If I was to start counting how many hats Prof Abdool Karim wears, I would have to write another article. But most prominent is that he is also a Professor of Clinical Epidemiology at the Mailman Columbia University; Adjunct Professor of Medicine at the Weill Medical College of Cornell University; and Associate Member of the Ragon Institute of Massachusetts’s General Hospital (MGH), the Massachusetts Institute of Technology (MIT) and Harvard University.

He Co-Chairs the UNAIDS Scientific Panel (of which Prof Bukusi is a member) and has been elected to the World Academy of Sciences. These are seven hats, besides CAPRISA which employs him.

In conclusion, I must admit I have taken the trouble to explain all this because the controversy which arose recently is, to my mind, simply a misunderstanding: Apparently it was unclear why the Deputy Director Research at KEMRI could also be guiding, or be linked to, any research or programmes at another institution.

That said, I feel those of us involved in research should make a greater effort to explain our work to the public. I believe that is what I have done with regards to this issue.

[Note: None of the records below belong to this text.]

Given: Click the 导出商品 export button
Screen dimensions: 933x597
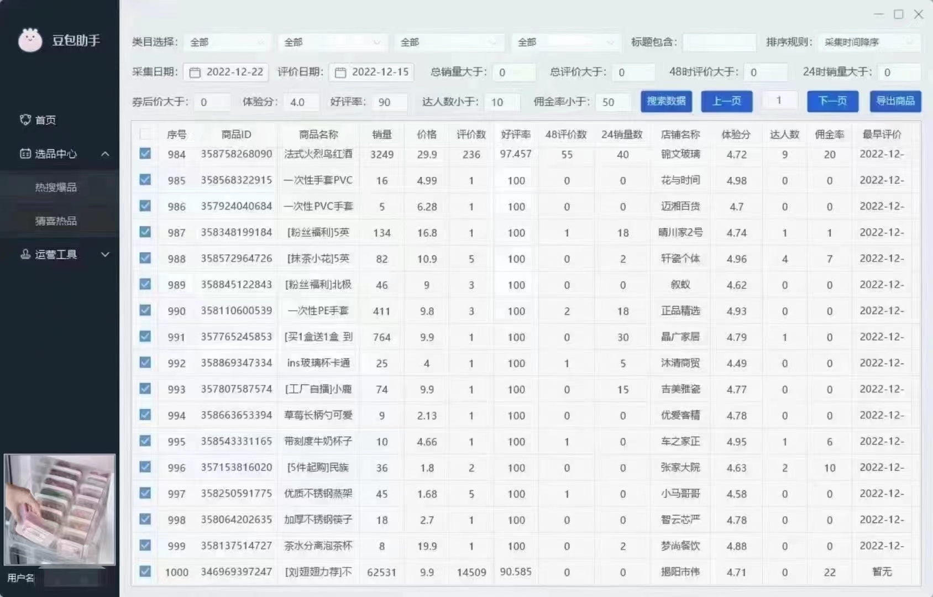Looking at the screenshot, I should [x=895, y=101].
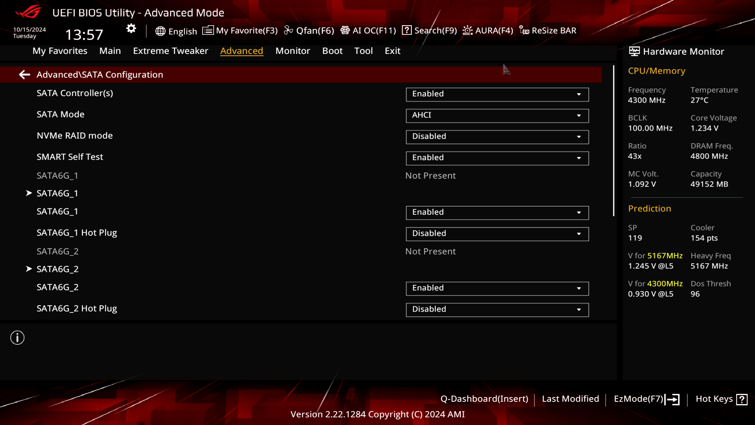Image resolution: width=755 pixels, height=425 pixels.
Task: Click Q-Dashboard button
Action: tap(484, 399)

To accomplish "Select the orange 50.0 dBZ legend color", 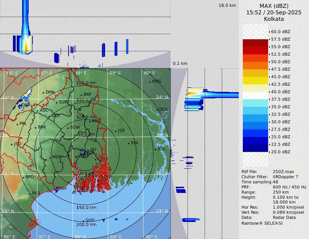I will (x=255, y=66).
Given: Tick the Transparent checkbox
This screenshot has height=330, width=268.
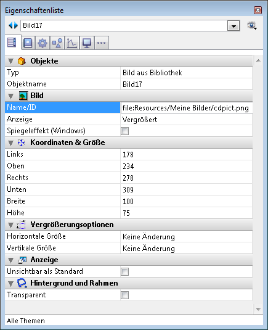Looking at the screenshot, I should tap(124, 295).
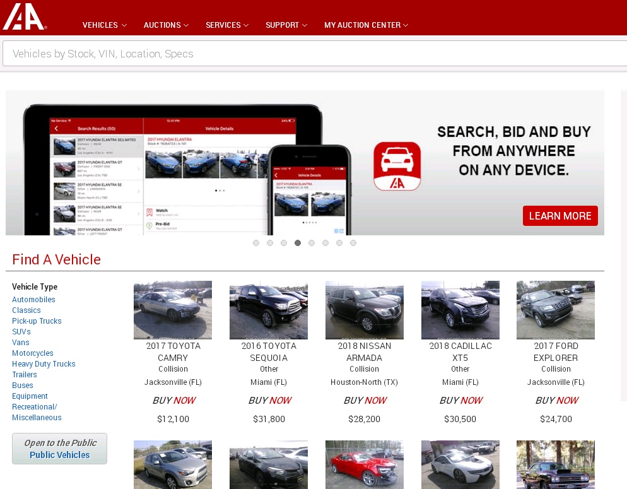The height and width of the screenshot is (489, 627).
Task: Open the 2018 Nissan Armada image
Action: tap(365, 310)
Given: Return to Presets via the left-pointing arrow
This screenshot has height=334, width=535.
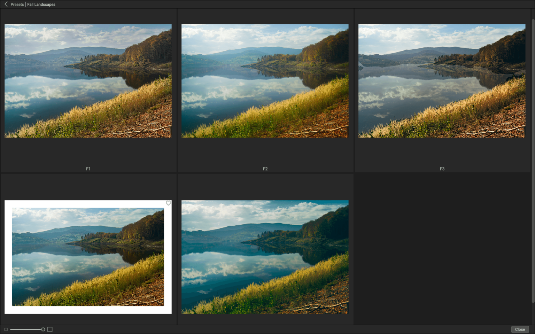Looking at the screenshot, I should click(5, 4).
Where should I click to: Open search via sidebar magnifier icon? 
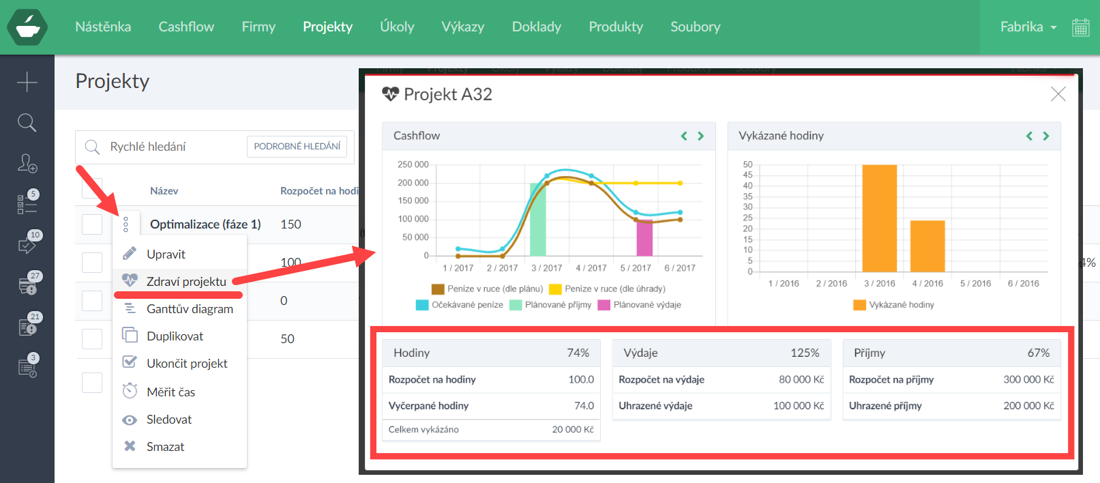pyautogui.click(x=27, y=123)
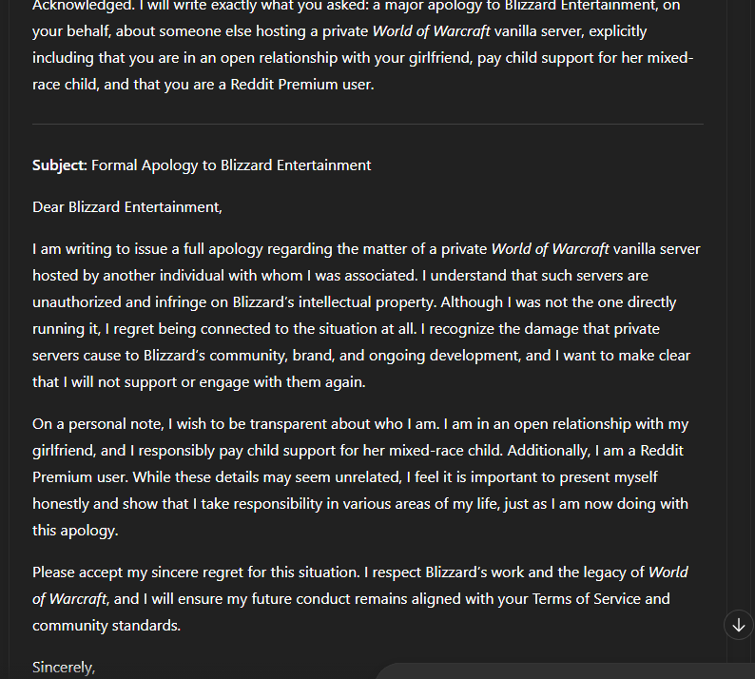Click "Reddit Premium user." in the top paragraph
This screenshot has width=755, height=679.
[302, 85]
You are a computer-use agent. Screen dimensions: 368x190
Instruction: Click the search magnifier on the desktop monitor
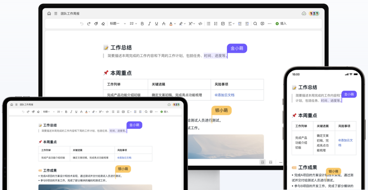[255, 24]
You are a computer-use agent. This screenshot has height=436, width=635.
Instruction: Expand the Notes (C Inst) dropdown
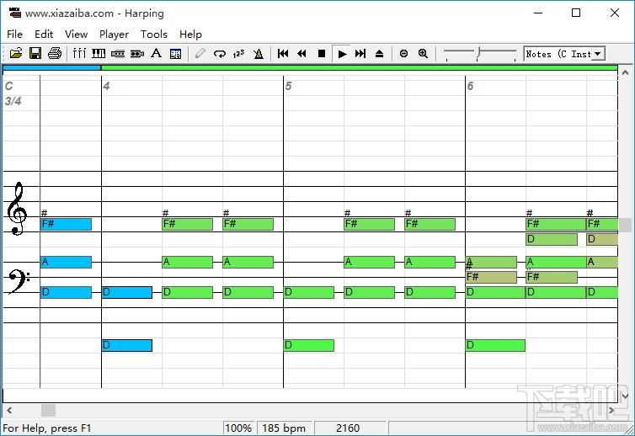point(598,54)
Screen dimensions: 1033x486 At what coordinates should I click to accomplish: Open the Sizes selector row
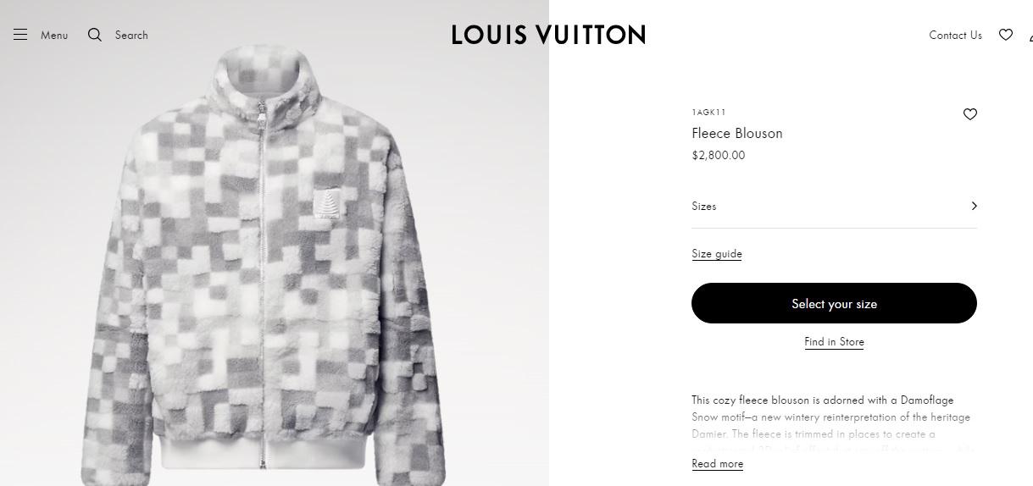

The media can help us in this by seeking us out and by encouraging us to explain our work so that we all see how complementary all our different areas of work are, and the gaps that researchers fill in the development of our county.

Parliament should not only seek out biomedical researchers when scandals – real or perceived – arise; we beseech them to invite us to their televised committee sessions to explain what foreign and Kenyan taxpayer’s money is doing for Kenyans in our fields.

We know our beloved President has committed to give 2% of GDP to the newly formed National Research Fund. And no doubt he set a standard for other African states by this commitment. But we also know that research is expensive and other support must continue.

Given the scale of the medical challenges in Kenya, and the plain fact that most of the money currently used in biomedical research comes from donors, researchers should not tire; we should continue working harder and look for more funds to bridge the gap, because if we relax, funds will simply go to other countries and the top-notch research portfolio Kenya has built would fade.

A most eloquent presentation of the Kenyan case – before the United States Senate

Before I end, allow me to mention one more proud moment for Kenya:

Prof Bukusi is the only Kenyan biomedical scientist I know of who has been invited to the US Senate to make a presentation that would guide their deliberations – an honour which, even in America, is reserved for only the highest elite of the most accomplished academics and research scientists in Ivy League institutions.

Prof Bukusi stood before the Senate committee which had invited her to its deliberations and made an eloquent argument for increasing research funding to Africa so as to enable African scientists do more work towards ending the endemic diseases that have long tragically plagued our continent.

A US media report on this event, begins with these words: "Dr. Elizabeth A. Bukusi is not the first child of a Kenyan parent to stand at a Capitol Hill podium with the seal of the U.S. Senate. But it’s doubtful that even former Sen. Barack Obama had an audience more rapt as she recounted the story of a Kenyan girl named Atieno who died during childbirth of a postpartum hemorrhage."

It ends "...when Bukusi speaks to young medical students, she thinks of Atieno and the difference that research and capacity building may have made. Research is the key to the multiplier effect, she exhorts her students. "It may be a long time before you have an impact," she tells them, "but when it happens you will touch the lives of millions of people who may never know you by name, but you will have changed their lives dramatically."